Personal Taxation

Introduction | Interest and Dividends | Capital Gains Tax | Inheritance Tax

What about interest and dividends?

Most investment income is taxed at 20% when your total income, minus allowances and reliefs, is not more than the basic rate limit, which is currently £36,000 (tax year 2008-09). Exceptions are dividends from UK companies and rents. If your income exceeds £36,000 (over and above your personal allowance) then you are a higher rate taxpayer and will have to pay 40% tax on that part of your gross investment income which is above the basic rate limit.

Savings income is usually received after 20% tax has been deducted at source. There is a 10% starting rate for savings income only, with a limit of £2,320. If your taxable non-savings income is above this limit then the 10% rate does not apply.

If you are a basic rate taxpayer then you will have no more tax to pay. If you are a higher rate taxpayer you will be liable to pay a further 20% of gross savings income above the basic rate limit. If you are a non-taxpayer you may opt to have the interest on your savings paid to you gross.

Taxed savings income includes bank and building society interest, annuities, and interest on Government stocks if you choose. Un-taxed savings income includes some National Savings Bank income and interest on Government stocks.

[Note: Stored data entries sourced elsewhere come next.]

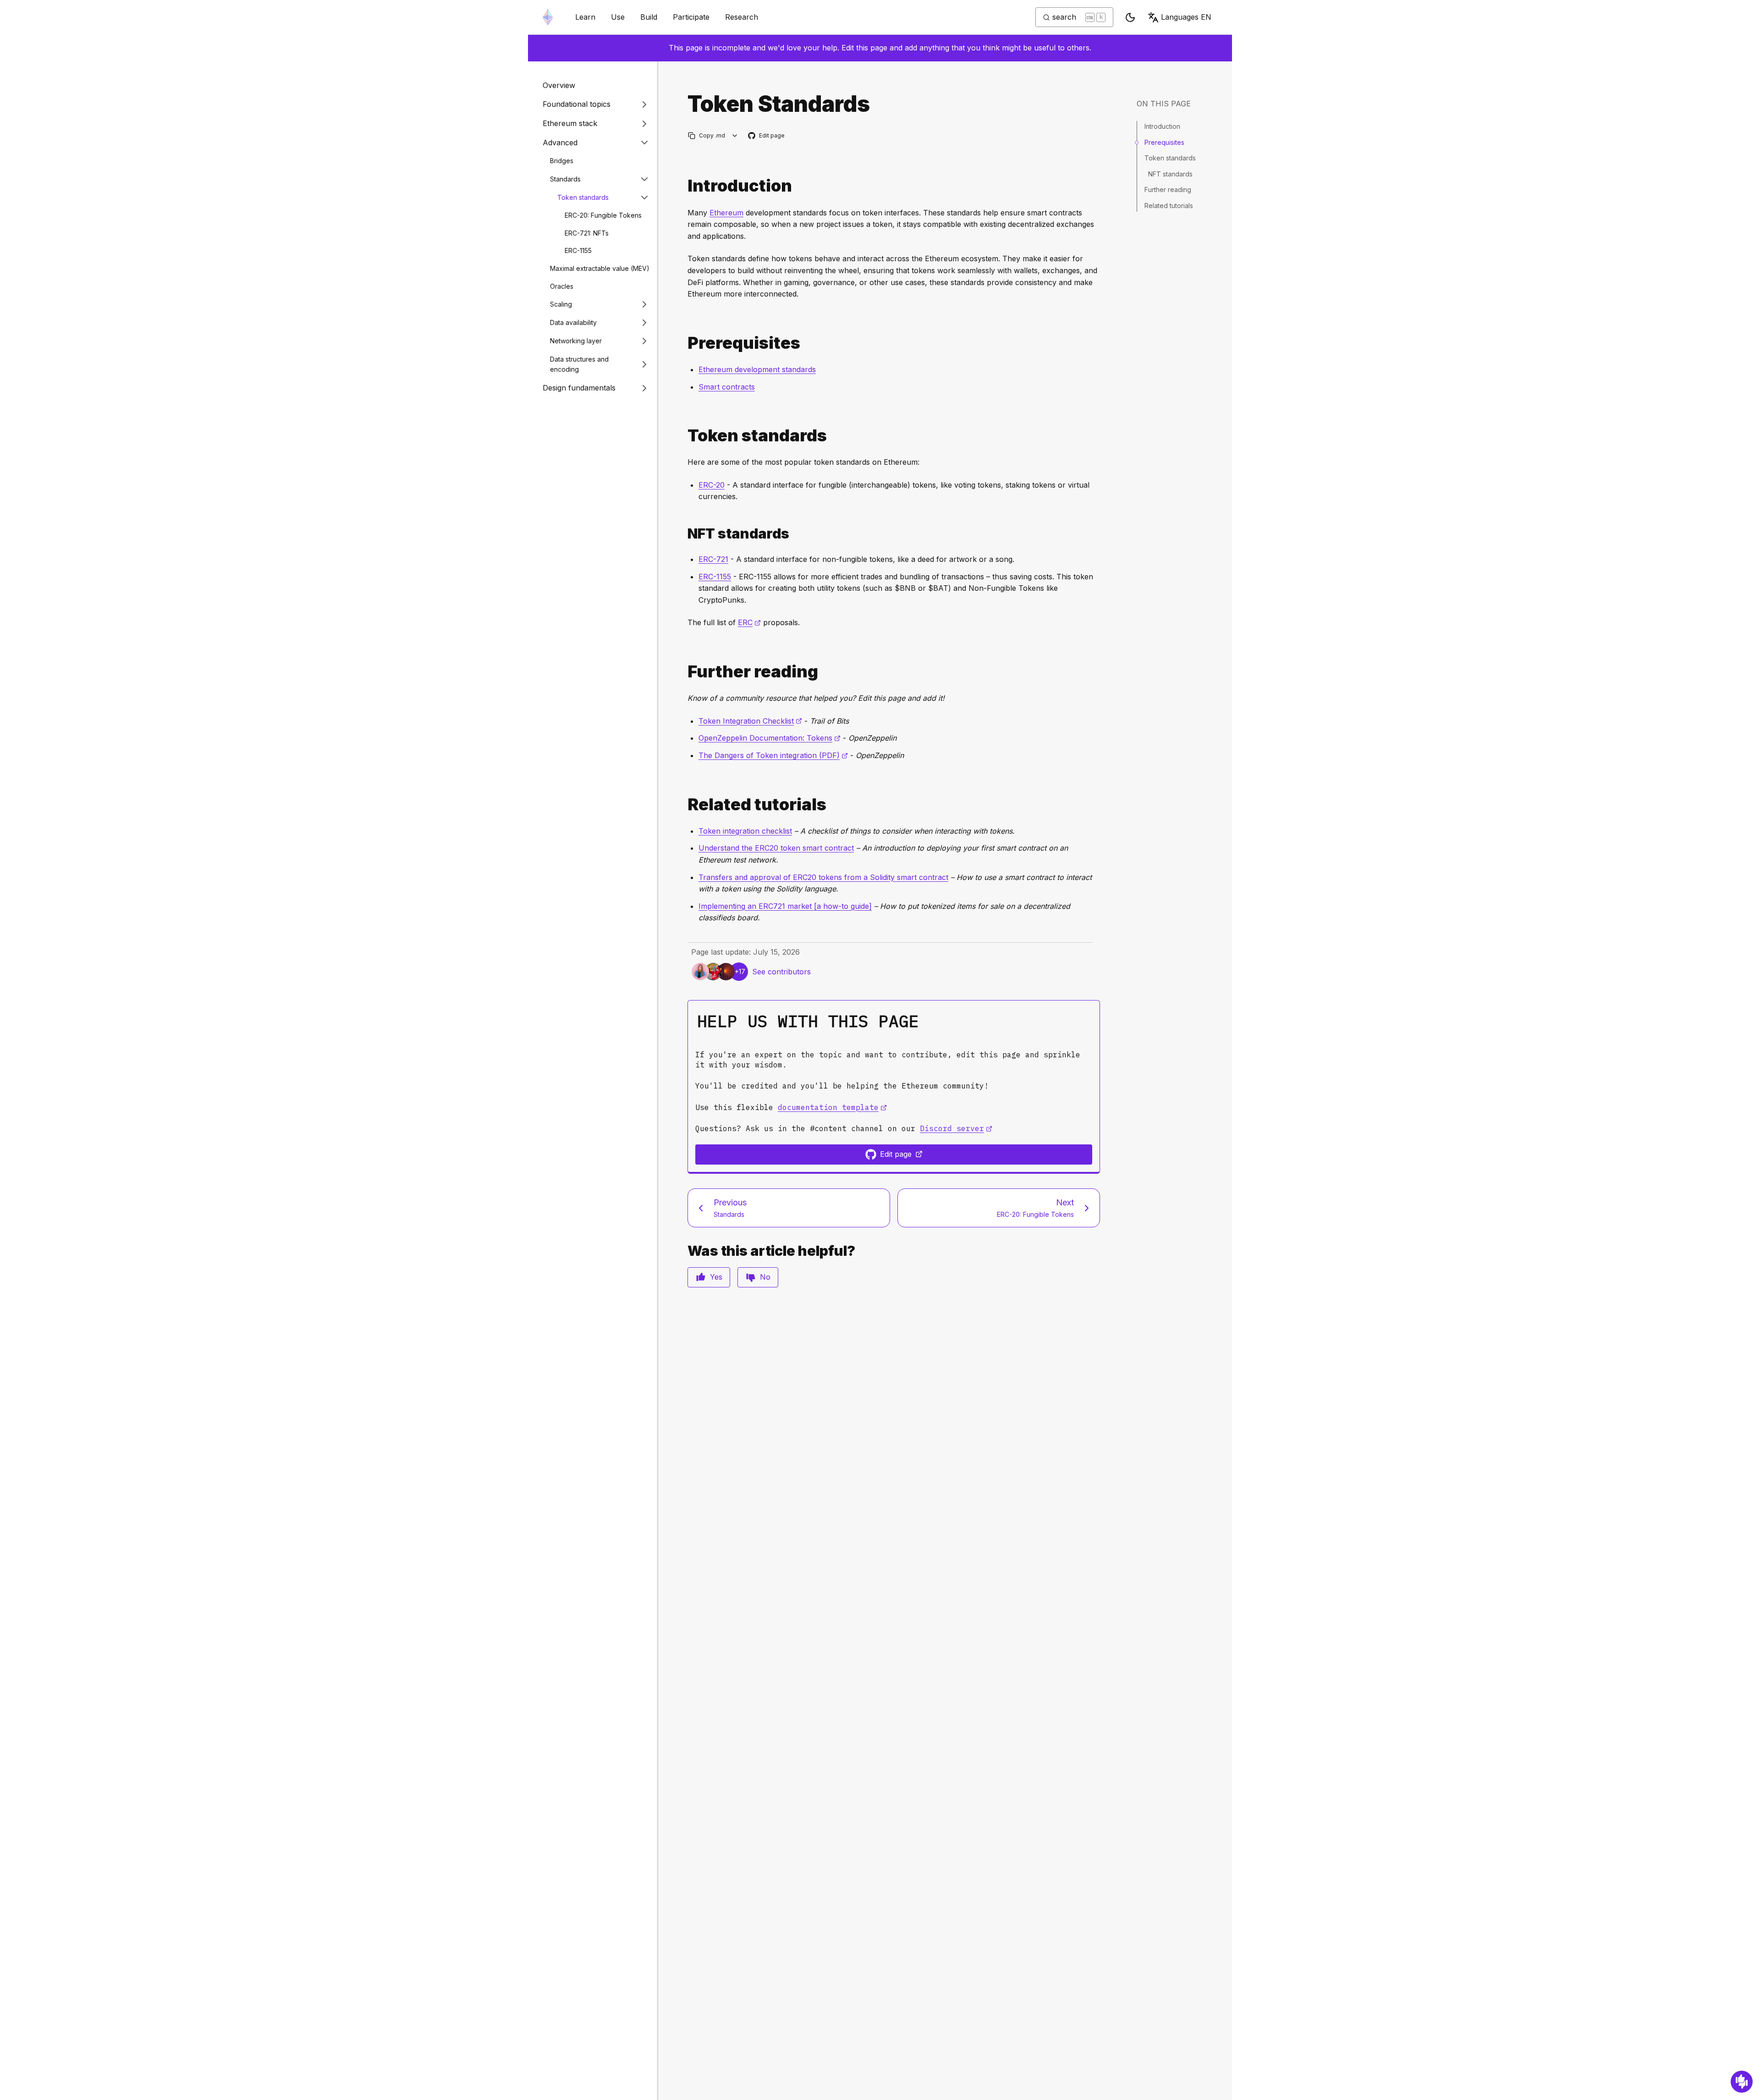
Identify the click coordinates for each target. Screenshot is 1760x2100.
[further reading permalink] (684, 672)
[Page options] (735, 135)
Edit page (767, 136)
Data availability (573, 322)
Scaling (561, 304)
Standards (565, 178)
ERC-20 (711, 484)
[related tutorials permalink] (684, 804)
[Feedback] (1742, 2082)
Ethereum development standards (757, 369)
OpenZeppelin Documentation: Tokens (769, 737)
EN (1186, 17)
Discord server (956, 1128)
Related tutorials (1168, 205)
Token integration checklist (745, 831)
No (765, 1276)
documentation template (832, 1107)
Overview (559, 85)
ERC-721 (713, 559)
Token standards (583, 197)
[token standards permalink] (684, 435)
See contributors (781, 971)
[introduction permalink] (684, 186)
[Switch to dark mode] (1130, 17)
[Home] (548, 17)
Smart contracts (726, 386)
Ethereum (726, 212)
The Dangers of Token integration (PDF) (773, 755)
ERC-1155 (578, 250)
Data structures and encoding (579, 364)
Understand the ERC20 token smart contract (776, 847)
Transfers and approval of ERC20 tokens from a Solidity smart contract (823, 877)
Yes (716, 1276)
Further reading (1167, 189)
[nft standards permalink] (684, 534)
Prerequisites (1164, 142)
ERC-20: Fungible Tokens (603, 215)
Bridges (561, 161)
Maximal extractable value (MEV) (599, 268)
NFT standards (1170, 173)
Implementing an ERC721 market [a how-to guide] (785, 906)
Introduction (1162, 126)
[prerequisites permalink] (684, 343)
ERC (749, 622)
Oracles (561, 286)
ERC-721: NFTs (587, 232)
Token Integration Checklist (750, 721)
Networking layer (576, 341)
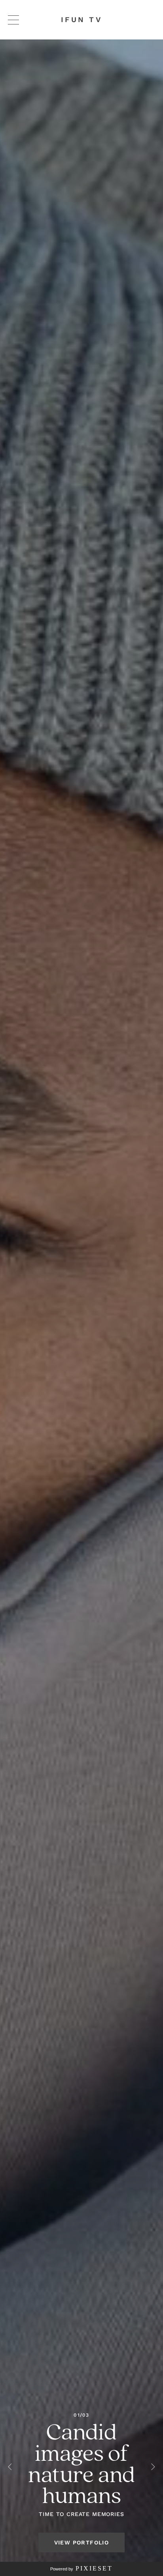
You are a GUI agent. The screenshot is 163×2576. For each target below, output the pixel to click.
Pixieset (94, 2568)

Share dividends form the 'top-slice' of taxable income - this means you face tax on dividends at your highest rate of taxation. UK dividends are paid with a 10% tax credit. If your total income falls within the basic rate limit there is no further tax liability. However, higher rate taxpayers are liable to tax at 32.5% on that part of the dividend falling above the higher rate limit. For non-taxpayers the 10% tax credit is not reclaimable.